**Your assignment**
Below are entries. Reproduce exactly the lines between the line holding "Instruction: Click the" and the line holding "Task: Click the zoom magnifier icon", inclusive, and only those.
* * *
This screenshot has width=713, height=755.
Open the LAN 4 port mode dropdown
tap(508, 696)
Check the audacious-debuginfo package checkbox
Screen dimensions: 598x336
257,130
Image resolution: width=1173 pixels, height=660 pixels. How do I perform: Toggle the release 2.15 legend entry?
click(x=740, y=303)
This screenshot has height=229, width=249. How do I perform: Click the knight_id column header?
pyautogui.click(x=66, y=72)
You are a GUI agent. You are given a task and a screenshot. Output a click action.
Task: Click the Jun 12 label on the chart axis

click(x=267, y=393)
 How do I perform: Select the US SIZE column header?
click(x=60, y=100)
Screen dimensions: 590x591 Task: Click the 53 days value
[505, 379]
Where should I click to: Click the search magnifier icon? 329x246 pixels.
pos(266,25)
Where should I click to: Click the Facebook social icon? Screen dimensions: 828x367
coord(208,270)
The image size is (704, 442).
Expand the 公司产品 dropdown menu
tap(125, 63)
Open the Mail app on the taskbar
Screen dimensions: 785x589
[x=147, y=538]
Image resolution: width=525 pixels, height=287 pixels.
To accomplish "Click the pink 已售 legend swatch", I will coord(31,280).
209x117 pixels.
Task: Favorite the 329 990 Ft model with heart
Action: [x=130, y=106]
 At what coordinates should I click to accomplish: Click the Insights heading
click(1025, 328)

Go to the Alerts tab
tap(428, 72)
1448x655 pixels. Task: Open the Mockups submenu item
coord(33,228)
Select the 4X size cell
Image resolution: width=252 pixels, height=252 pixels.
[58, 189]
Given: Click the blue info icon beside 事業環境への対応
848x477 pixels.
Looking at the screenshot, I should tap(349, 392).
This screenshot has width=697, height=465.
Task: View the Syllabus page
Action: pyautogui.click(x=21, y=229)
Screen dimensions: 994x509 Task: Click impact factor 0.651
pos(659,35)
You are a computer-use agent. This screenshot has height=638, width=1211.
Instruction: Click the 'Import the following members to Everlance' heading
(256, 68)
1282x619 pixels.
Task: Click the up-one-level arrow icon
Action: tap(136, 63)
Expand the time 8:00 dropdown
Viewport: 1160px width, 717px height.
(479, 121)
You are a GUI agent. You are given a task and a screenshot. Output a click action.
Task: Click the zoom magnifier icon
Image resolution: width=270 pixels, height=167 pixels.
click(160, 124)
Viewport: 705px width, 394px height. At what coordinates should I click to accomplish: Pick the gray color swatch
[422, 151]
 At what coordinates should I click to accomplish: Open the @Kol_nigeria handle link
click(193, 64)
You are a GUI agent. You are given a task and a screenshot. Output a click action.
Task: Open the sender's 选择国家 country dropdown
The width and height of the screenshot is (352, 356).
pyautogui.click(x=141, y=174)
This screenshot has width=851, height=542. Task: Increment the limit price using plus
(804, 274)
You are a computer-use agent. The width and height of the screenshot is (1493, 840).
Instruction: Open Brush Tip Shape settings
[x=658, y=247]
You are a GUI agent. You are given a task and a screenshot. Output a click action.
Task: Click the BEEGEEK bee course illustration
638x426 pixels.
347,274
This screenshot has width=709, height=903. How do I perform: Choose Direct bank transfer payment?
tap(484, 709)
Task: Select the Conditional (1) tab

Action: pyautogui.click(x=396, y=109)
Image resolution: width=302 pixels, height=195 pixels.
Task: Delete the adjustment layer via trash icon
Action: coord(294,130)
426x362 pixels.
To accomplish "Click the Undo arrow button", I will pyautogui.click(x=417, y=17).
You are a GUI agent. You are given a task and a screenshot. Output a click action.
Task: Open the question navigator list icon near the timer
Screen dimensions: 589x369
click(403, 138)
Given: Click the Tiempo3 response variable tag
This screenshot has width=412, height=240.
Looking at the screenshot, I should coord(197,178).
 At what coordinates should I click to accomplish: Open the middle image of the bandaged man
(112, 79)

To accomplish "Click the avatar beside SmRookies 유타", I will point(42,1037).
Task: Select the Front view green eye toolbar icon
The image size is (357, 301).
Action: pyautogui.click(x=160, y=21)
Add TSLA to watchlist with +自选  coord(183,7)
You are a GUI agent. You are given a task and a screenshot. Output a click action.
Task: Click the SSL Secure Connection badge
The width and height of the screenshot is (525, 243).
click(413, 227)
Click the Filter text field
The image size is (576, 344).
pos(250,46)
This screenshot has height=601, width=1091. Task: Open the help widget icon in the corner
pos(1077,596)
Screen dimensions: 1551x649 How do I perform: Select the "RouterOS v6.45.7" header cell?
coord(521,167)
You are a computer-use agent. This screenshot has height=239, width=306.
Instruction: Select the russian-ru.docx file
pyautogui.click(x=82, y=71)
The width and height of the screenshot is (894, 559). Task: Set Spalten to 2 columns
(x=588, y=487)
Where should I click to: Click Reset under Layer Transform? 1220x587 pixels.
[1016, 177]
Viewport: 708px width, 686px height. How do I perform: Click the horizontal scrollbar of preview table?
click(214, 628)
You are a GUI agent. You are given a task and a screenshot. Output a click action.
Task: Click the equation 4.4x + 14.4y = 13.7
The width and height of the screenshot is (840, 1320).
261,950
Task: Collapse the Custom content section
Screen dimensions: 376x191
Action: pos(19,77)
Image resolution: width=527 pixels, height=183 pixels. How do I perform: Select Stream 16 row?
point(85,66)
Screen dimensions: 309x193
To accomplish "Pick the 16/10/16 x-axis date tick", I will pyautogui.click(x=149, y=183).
* * *
**Final answer**
Instruction: Click the 'Import the following members to Everlance' heading
(256, 68)
1282x619 pixels.
Task: Click the up-one-level arrow icon
Action: tap(136, 63)
Expand the time 8:00 dropdown
Viewport: 1160px width, 717px height.
(479, 121)
You are a GUI agent. You are given a task and a screenshot. Output a click action.
Task: Click the zoom magnifier icon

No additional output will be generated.